Trecho fornecido –
⟨

Construindo vínculos

Entre o campo empresarial e social, Ricardo Leal conta como tem usado seus privilégios a favor das periferias

Paula Rodrigues De Ecoa, em São Paulo Flora Negri/Divulgação

Ricardo Leal é dessas pessoas que não param quietas. O gosto pela liberdade que o acompanha desde a infância lhe causou alguns problemas ainda na escola. Não conseguia acompanhar o conteúdo ensinado. Para tentar melhorar a situação, os educadores sugeriram que ele fizesse terapia.

O contato com o mundo da psicologia aos 11 anos foi tão importante que, quando chegou a hora de pensar sobre uma faculdade, optou por cursar psicologia. "A formação me levou para fazer estágio na periferia e esse trabalho fez com que eu passasse a atuar cada vez mais nesse território", conta.

⟩

Instruções a seguir – Repita sem alterações a parte do trecho sobre Ricardo Leal que começa em "Ricardo Leal é" e termina em "ele fizesse terapia.". As linhas não têm relação com o trecho sobre Ricardo Leal.

Extrato de dados –
⟨

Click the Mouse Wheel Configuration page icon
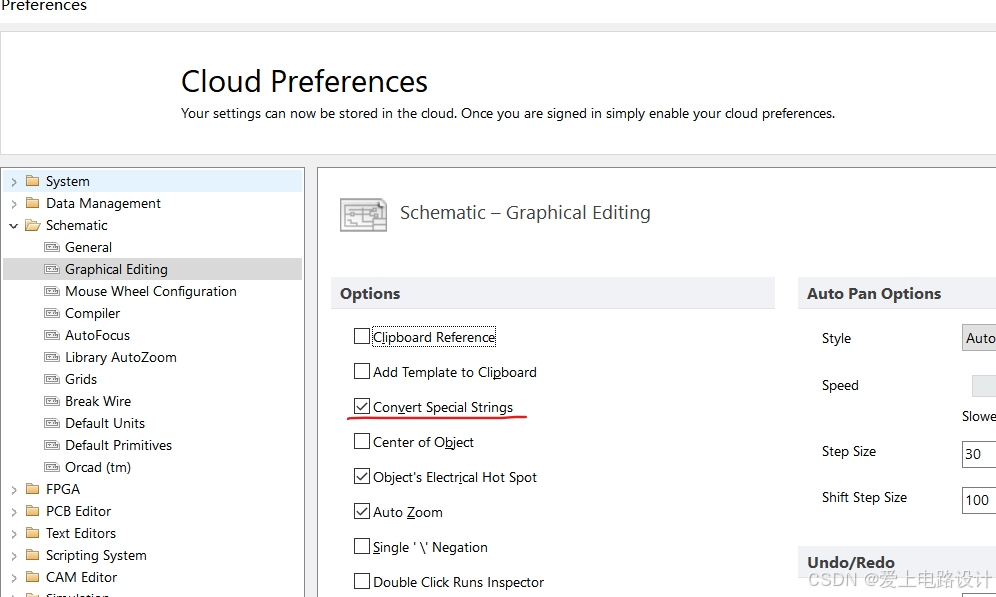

⟩

Resultado do exercício –
Ricardo Leal é dessas pessoas que não param quietas. O gosto pela liberdade que o acompanha desde a infância lhe causou alguns problemas ainda na escola. Não conseguia acompanhar o conteúdo ensinado. Para tentar melhorar a situação, os educadores sugeriram que ele fizesse terapia.